Judul
: 9 Summers 10 Autumns
Penulis
: Iwan Setyawan
Genre
: Novel, Fiksi
Tahun
: Cetakan kesepuluh, Januari 2013
Penerbit
: Kompas Gramedia
“Aku
berasal dari keluarga yang sederhana, ayahku hanyalah seorang sopir angkot, sedangkan
orang tuaku harus menanggung lima orang anak. Dengan adanya keterbatasan itu
aku selalu berusaha melakukan yang terbaik. Dengan usaha kerasanya,
kakak-kakakku yang semuanya perempuan itu menjadi siswi-siswi yang pintar di
sekolahnya, begitu juga dengan adik perempuanku. Kelak, semua saudaraku itu
akhirnya dapat hidup dengan sukses dan bahagia.
Selama
hidupku aku tak pernah menyerah, aku selalu berusaha belajar dengan giat hingga
akhirnya aku dapat bersekolah di SMP, SMA, dan perguruan tinggi favorit.

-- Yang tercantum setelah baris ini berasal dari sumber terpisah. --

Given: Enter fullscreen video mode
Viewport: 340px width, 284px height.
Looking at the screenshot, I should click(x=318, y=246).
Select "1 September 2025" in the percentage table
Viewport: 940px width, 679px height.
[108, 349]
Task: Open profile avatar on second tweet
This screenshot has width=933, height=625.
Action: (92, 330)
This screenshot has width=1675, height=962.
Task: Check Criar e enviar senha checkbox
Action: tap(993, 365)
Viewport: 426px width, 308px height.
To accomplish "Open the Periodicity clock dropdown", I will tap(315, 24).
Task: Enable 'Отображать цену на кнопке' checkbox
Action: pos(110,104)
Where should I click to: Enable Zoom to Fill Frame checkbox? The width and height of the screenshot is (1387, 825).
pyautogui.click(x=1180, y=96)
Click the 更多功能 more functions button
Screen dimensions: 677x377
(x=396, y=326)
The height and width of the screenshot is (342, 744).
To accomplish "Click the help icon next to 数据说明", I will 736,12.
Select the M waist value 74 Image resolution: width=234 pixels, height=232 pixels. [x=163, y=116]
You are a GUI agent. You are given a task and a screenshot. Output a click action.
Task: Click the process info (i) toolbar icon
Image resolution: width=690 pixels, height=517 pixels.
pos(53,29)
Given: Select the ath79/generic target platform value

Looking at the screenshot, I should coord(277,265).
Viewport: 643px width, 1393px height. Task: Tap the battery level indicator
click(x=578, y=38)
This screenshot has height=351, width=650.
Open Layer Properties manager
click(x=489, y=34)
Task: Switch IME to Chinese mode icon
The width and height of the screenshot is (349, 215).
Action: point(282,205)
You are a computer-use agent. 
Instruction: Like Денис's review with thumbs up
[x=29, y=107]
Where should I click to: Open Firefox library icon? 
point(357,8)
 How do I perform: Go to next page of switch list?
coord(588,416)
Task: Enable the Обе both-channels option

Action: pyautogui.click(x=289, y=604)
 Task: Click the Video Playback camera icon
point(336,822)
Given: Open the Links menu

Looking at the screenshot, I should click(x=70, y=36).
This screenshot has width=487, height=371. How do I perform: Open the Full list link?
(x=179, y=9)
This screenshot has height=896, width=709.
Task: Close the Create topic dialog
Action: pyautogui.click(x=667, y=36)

Setelah lulus dari kuliah, aku bekerja di sebuah perusahaan dan sempat
berpindah perusahaan juga. Dari sinilah aku akhirnya dapat pergi bahkan tinggal
dan bekerja di New York, Amerika Serikat. Selama bekerja di New York, aku sudah
dapat mengirimi orang tuaku hasil jerih payahku, aku ingin sekali membalas jasa
mereka. Namun, kadang aku dihinggapi rindu tanah air, aku sering mengisi waktu
luangku dengan berlatih yoga dan berbincang dengan seorang anak laki-laki yang
memakai seragam SD merah-putih. Aku selalu menceritakan padanya bagaimana
perjalanan hidupku hingga aku bisa sampai di New York. Dari sinilah aku
mengobati rasa rinduku.”
Mungkin begitulah ringkasan novel 9
Summers 10 Autumns versi Saya. Novel ini menceritakan perjalanan seorang
laki-laki yang berasal dari Batu, Malang, Jawa Timur yang berjuang agar
mendapatkan yang terbaik dalam hidupnya termasuk pendidikan. Kebulatan tekadnya
itu yang membuatnya menjadi siswa yang pandai, dia selalu berhasil masuk di
sekolah yang favorit. Hingga perjuangan itu berujung pada diterimanya bekerja
pada perusahaan di New York.
Membaca
novel ini membuat rasa semangat belajar terpacu kembali. Novel ini merupakan
novel motivasi yang terinspirasi dari kisah nyata penulis. Cukup banyak novel
yang serupa dengan novel ini, namun novel yang sudah difilmkan ini lebih
populer dari novel lainnya karena mempunyai kekhasan tersendiri yaitu dengan
setting yang kental antara Batu-New York, dan perjuangannya yang tidak pernah
usai serta membuahkan hasil yang cukup memuaskan. Dengan ini pembaca menjadi
termotivasi sehingga tidak memandang pesimis hidupnya. Hal ini terbukti dengan
dicetaknya novel ini berkali-kali, bahkan novel yang saya baca ini sudah
merupakan cetakan kesepuluhnya.
Namun, novel ini terkesan “terlalu
aman” atau “terlalu sopan”. Seolah seluruh perjuangan tokoh benar-benar berbuah
manis. Tokoh dan keluarganya pada akhirnya selalu mencapai kesuksesan sehingga
jalan cerita menjadi mudah ditebak. Penulis kurang memasukkan konflik yang
membuat “greget” sehingga membaca novel ini seakan datar-datar saja karena
jalan ceritanya terlalu mulus. Novel ini mirip sebuah catatan perjalanan hidup
dari penulis sehingga kurang bisa memainkan emosi pembaca. Apalagi kehadiran
bocah laki-laki yang memakai seragam SD tidak dijelaskan dari mana asal
usulnya. Apakah itu hanya bayangan dari sang tokoh utama, atau merupakan
seorang anak yang “real”. Dalam novel ini memang tidak dijelaskan, tetapi Saya
tidak tahu bagaimana jika di filmnya karena saya belum pernah menonton film
tersebut.
Meskipun begitu, novel ini memang
layak untuk dibaca. Bagi yang sedang “down” atau butuh motivasi, novel ini
cukup ringan dibaca dengan tema yang familiar bagi kita sehingga cocok dibaca
untuk meningkatkan semangat. Jalan ceritanya yang menggambarkan contoh kehidupan
baik pantas untuk menjadi koleksi novel bermutu di rak buku kita.